ADF STAFF
With many African countries experiencing a lull in COVID-19 infections, public health leaders say now is the time to prepare for a possible next wave that could begin as soon as late April.
“The fifth wave is likely to break as we get closer to winter,” South African Health Minister Dr. Joe Phaahla told eNCA news, referring to the winter season in the Southern Hemisphere. “Of course, it may come even earlier depending on whether we experience variants of concern much earlier than we did with omicron.”
Since the pandemic began in early 2020, there have been waves of infection, with lulls of about three months in between. Based on that pattern, countries that are through the omicron-driven fourth wave have about two months to prepare for the next one.

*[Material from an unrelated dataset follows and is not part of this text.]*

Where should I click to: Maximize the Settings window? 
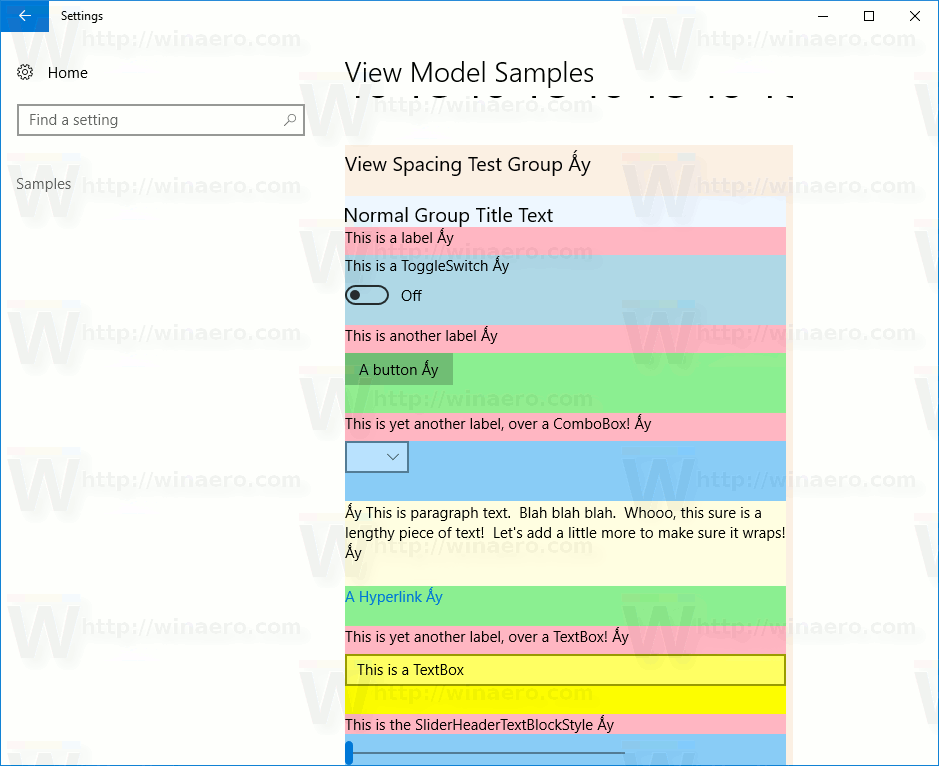click(869, 16)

The shape that wave will take will depend on the variant driving it — something scientists don’t know yet, according to South African epidemiologist Salim Abdool Karim.
“We have no idea where the next variant is going to come from, what it’s going to look like,” Karim told South Africa’s Jacaranda FM radio. “That is the uncertainty we have to work with in this pandemic.”
African nations have identified the beta, eta and omicron variants, but variants can come from anywhere in the world. Every COVID-19 infection creates the possibility for a new variant that may be able to escape immune responses.
“When we have more testing facilities, then we have more cases. However, due to the continued mutation of the variants, we can’t rule out the possibility of the fifth wave of the pandemic very soon,” Johannes Marisa, president of Medical and Dental Private Practitioners of Zimbabwe, told the news site New Zimbabwe.
The omicron wave proved less deadly and produced fewer hospitalizations than the delta wave that preceded it. There’s no guarantee, however, that future waves will be similar, Karim said.
“We can’t now just continue doing the same things over the long term because the virus and the epidemic are changing and we need to change and adapt to them,” he added.
Preparation will be the key to whether a country surfs the next wave or sinks under it, according to experts. Medical oxygen and antiviral drugs will play an important role in those preparations, said Professor Tulio de Oliveira, director of the KwaZulu-Natal Research and Innovation Sequencing Platform. The platform has played an important role in identifying variants and subvariants since the pandemic began.
“If we keep being prepared, it’s extremely likely that we continue to see this decoupling between infections and hospitalizations,” de Oliveira told eNCA.
South Africa’s National Institute for Communicable Diseases reported the country’s first two days with zero COVID-19 deaths in late February and early March, an indication that the worst of the pandemic may be over, de Oliveira said.
South Africa rode the fourth wave well, Phaahla said.
“And we’re going to keep very quick and very advanced science to make sure we can do the same with the fifth wave,” Phaahla said.